◆ Exercise requirements ◆
When copying the data below, keep only the lines from the one with "Where should I click to: Click" through the one with "Task: Click the vertical scrollbar thumb", word for word, and skip the pictures.

Segment Start: Dataset records

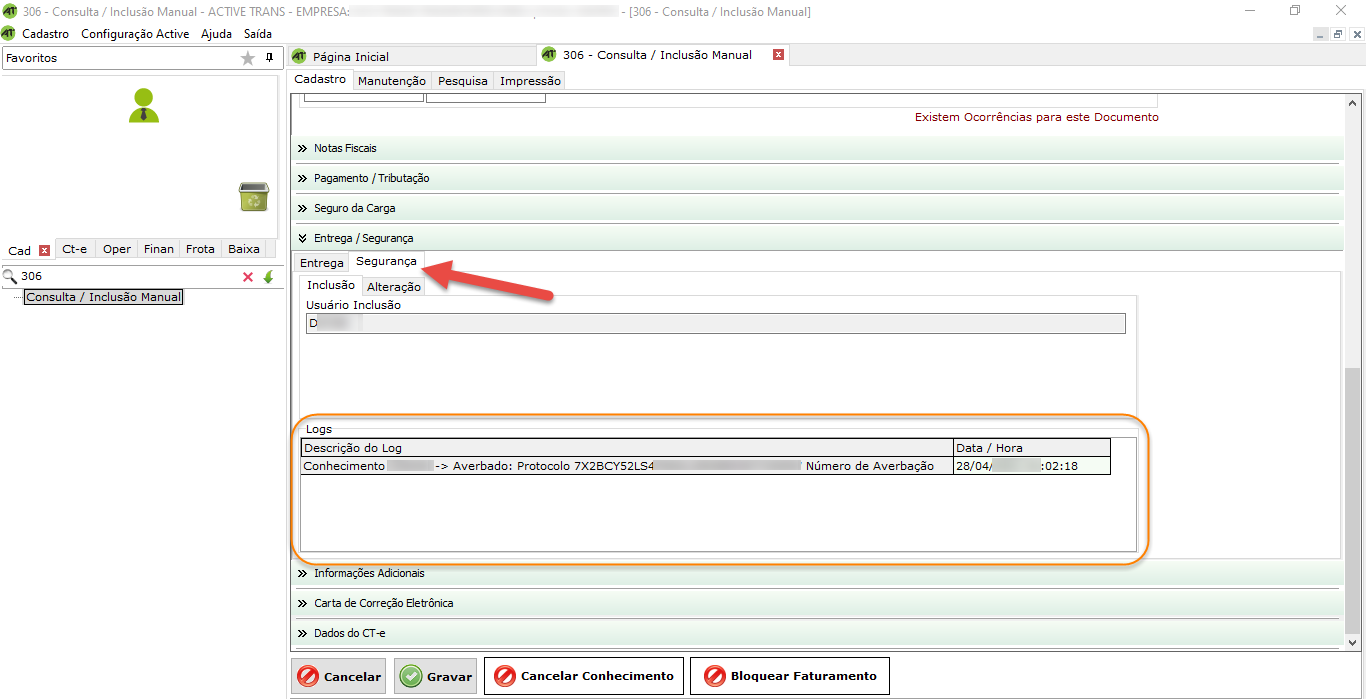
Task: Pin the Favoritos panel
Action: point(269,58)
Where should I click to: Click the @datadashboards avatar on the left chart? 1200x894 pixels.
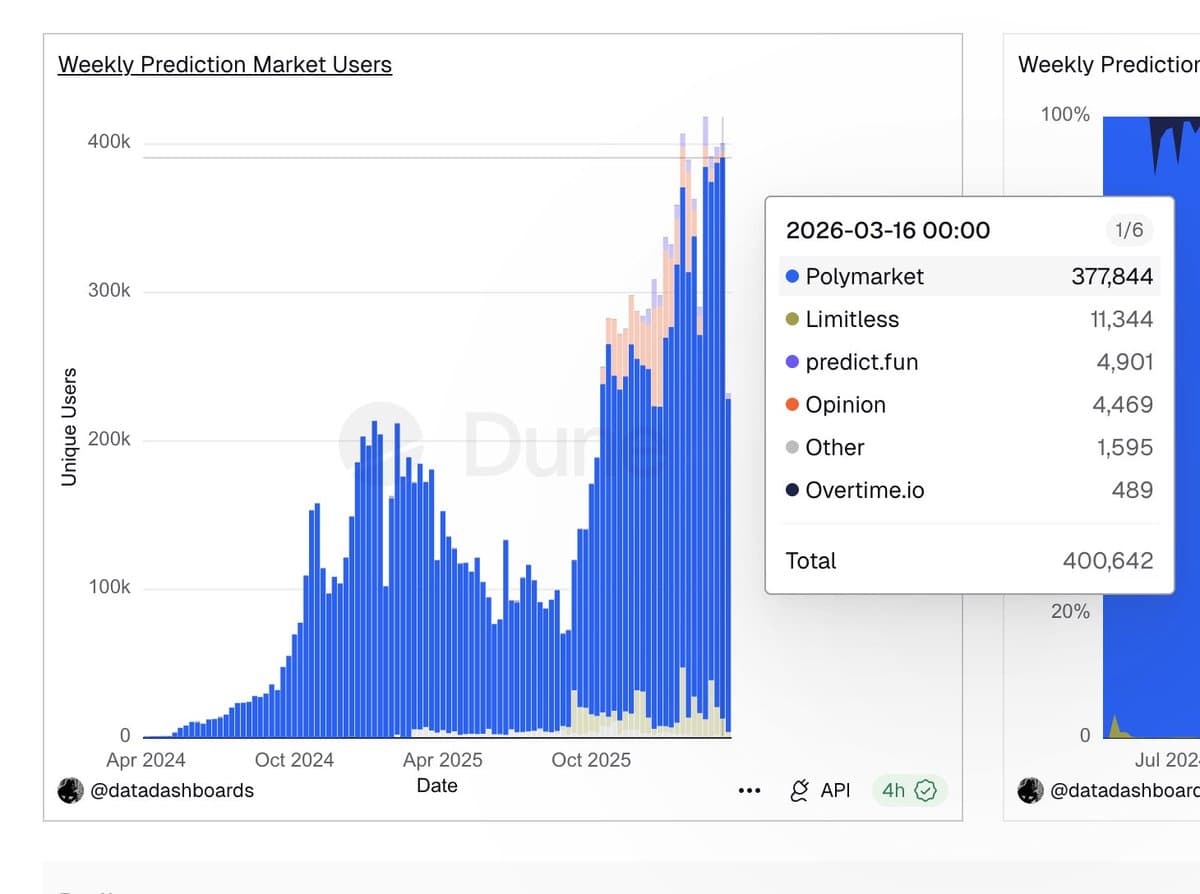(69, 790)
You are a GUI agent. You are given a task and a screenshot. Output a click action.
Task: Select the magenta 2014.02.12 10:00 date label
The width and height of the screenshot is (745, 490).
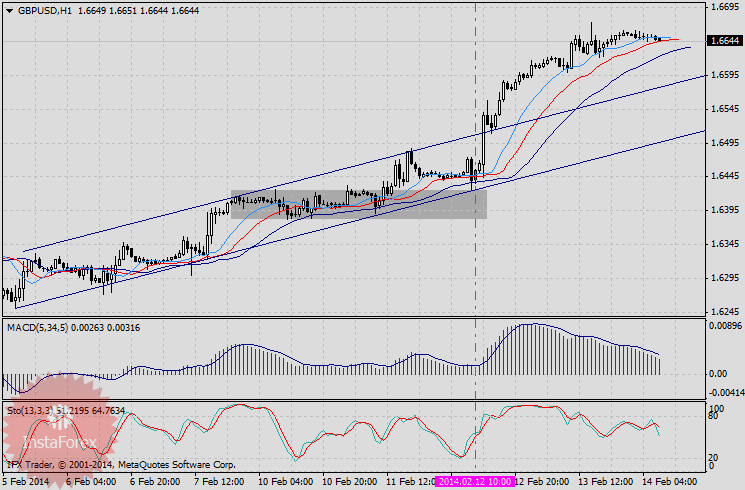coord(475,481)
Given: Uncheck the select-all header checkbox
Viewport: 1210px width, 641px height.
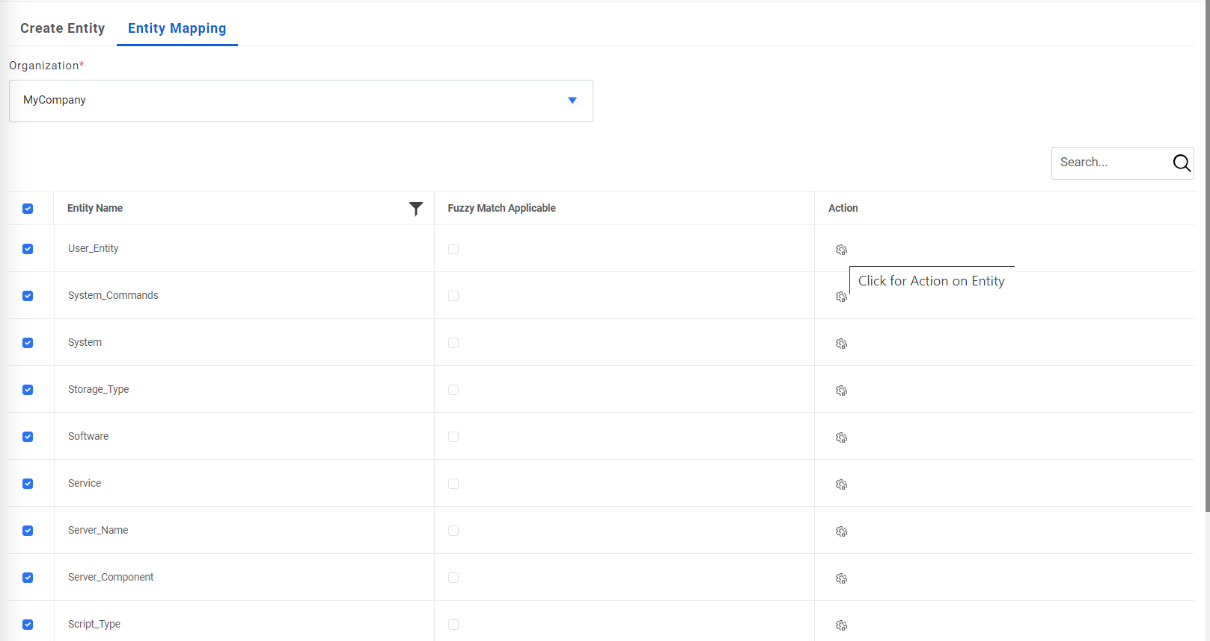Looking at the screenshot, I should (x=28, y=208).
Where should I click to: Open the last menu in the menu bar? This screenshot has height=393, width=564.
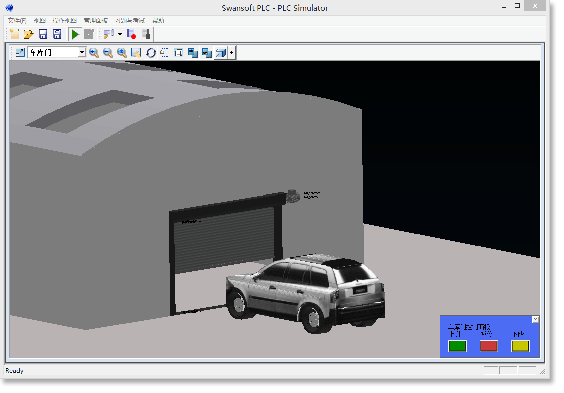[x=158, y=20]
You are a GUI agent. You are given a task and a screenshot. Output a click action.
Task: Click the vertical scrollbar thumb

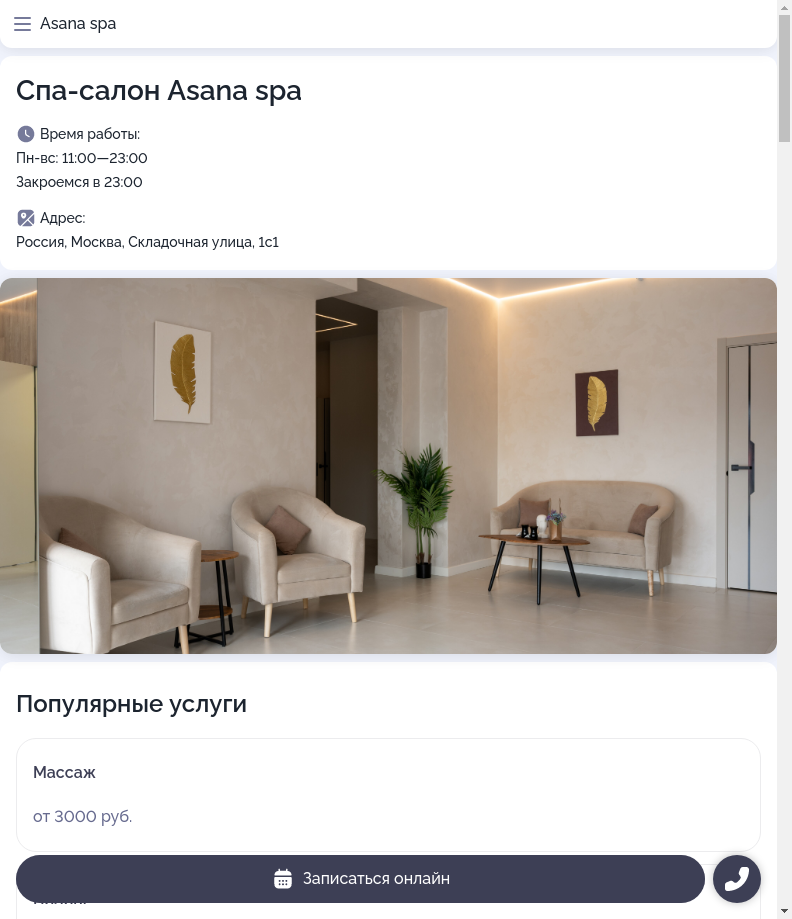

Segment End: Dataset records
Segment Start: Dataset records

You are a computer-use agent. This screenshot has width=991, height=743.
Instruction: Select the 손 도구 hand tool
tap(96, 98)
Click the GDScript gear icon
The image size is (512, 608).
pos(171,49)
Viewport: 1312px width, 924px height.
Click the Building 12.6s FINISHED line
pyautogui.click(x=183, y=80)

Segment End: Dataset records

◆ Solution to the exercise ◆
Where should I click to: Click the @datadashboards avatar on the left chart? 1200x894 pixels.
(69, 790)
You are a GUI agent. You are given a task and a screenshot. Output a click action.
Task: Select the magenta 2014.02.12 10:00 date label
The width and height of the screenshot is (745, 490).
coord(475,481)
Given: Uncheck the select-all header checkbox
Viewport: 1210px width, 641px height.
Looking at the screenshot, I should (x=28, y=208).
Where should I click to: Open the last menu in the menu bar? This screenshot has height=393, width=564.
[x=158, y=20]
You are a GUI agent. You are given a task and a screenshot. Output a click action.
Task: Click the vertical scrollbar thumb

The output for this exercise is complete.